Milwaukee, Wis. and Pittsburgh, Pa. rank second and third overall respectively, thanks to high marks for high percentages of physically activity, low median monthly housing costs ($996 in Pittsburgh), and low average healthcare costs for Medicare users.
California dominates the bottom of the list, with five of the 10 worst places to retire, mainly due to high costs of living. Besides Riverside at the very bottom, the low-ranking metros include San Jose, San Francisco, San Diego, and Los Angeles.
For the study, researchers with DepositAccounts, a Lending Tree-affiliated online source of banking and other financial analysis, grouped data into four categories with various metrics:
- Lifestyle (access to healthy food, arts, cultural and recreational venues, and amount of older adults involved physical activity and volunteerism).
- Cost of living (median monthly housing costs, regional prices for consumer items and services).
- Healthcare quality and cost (ratesof preventable hospital stays per 100,000 Medicare enrollees, if such stays might have been prevented by receiving outpatient treatment instead, and costs per Medicare beneficiary).

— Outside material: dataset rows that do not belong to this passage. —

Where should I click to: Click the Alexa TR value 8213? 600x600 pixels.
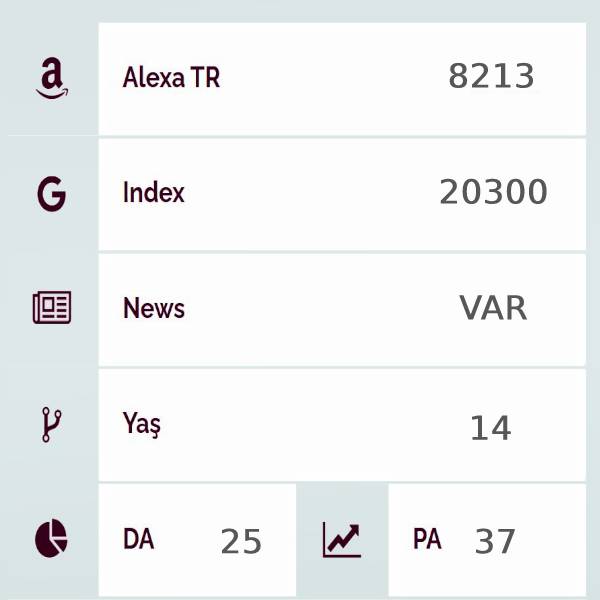click(491, 76)
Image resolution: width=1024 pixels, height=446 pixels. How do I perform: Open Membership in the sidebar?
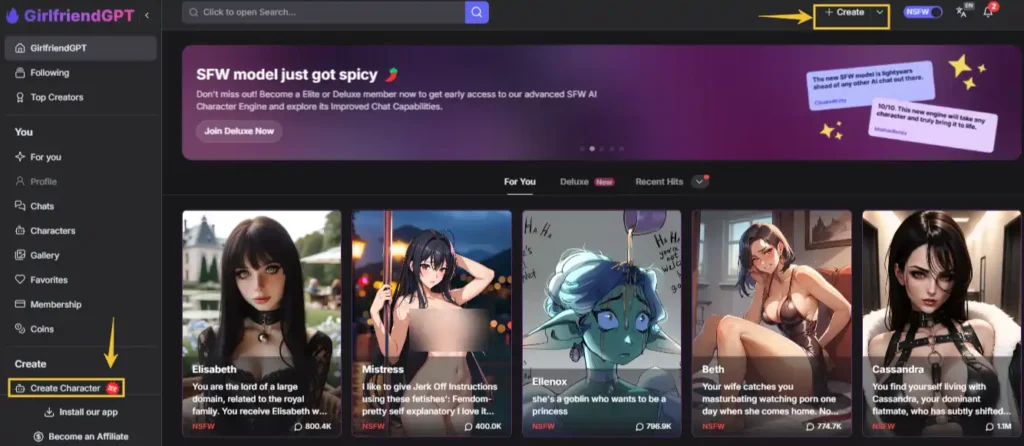[x=55, y=304]
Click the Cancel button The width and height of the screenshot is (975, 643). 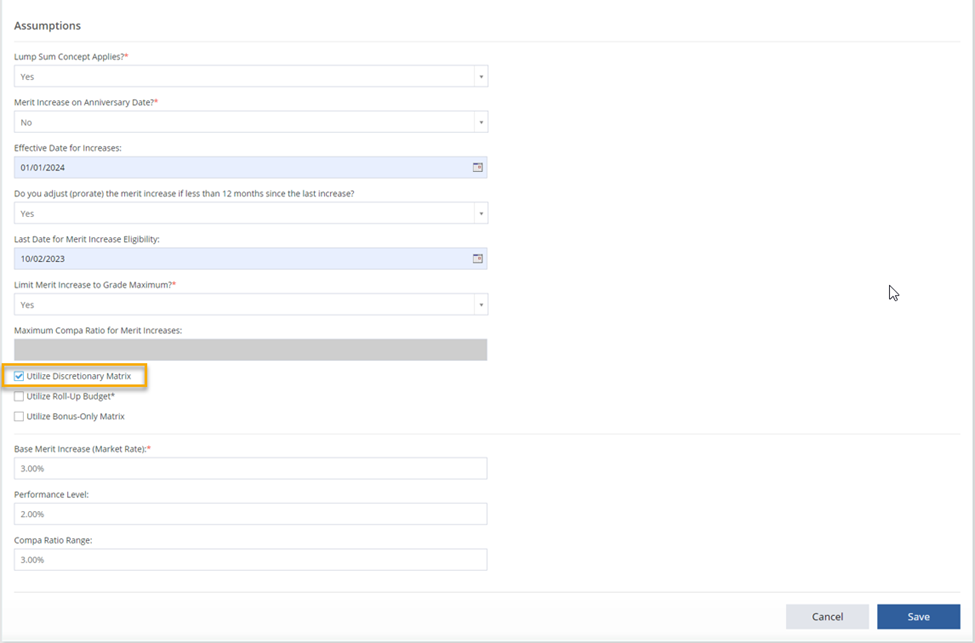pos(827,616)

- Assisted-care availability and quality (jncluding number of home health service providers, continuing-care retirement communities, assisted-living facilities, and nursing-home beds per 100,000 residents, average quality of patient care star rating for home health agencies
While Seattle fared poorly overall, all wasn’t bad: It has the third-lowest rate of preventable hospital stays, at 1,850 per 100,000 Medicare enrollees.
Good care is crucial, noted Matt Schulz, LendingTree’s chief credit analyst and author of “Ask Questions, Save Money, Make More: How to Take Control of Your Financial Life.”
“If you don’t have your health, everything gets exponentially more challenging, no matter how old you are,” Schulz said. “The more you’re able to preserve your health and steer clear of the need for hospital stays, the better. And that’s not just about your physical health. It’s about your finances, too. There’s little that’s more expensive than bad health.”
The study was limited to the 50 largest 50 metro areas. Sources of information for the total analysis include the federal Centers for Medicare and Medicaid Services, the Census Bureau, the U.S. Bureau of Economic Analysis, and individual county health rankings around the country.
The full report is available at depositaccounts.com.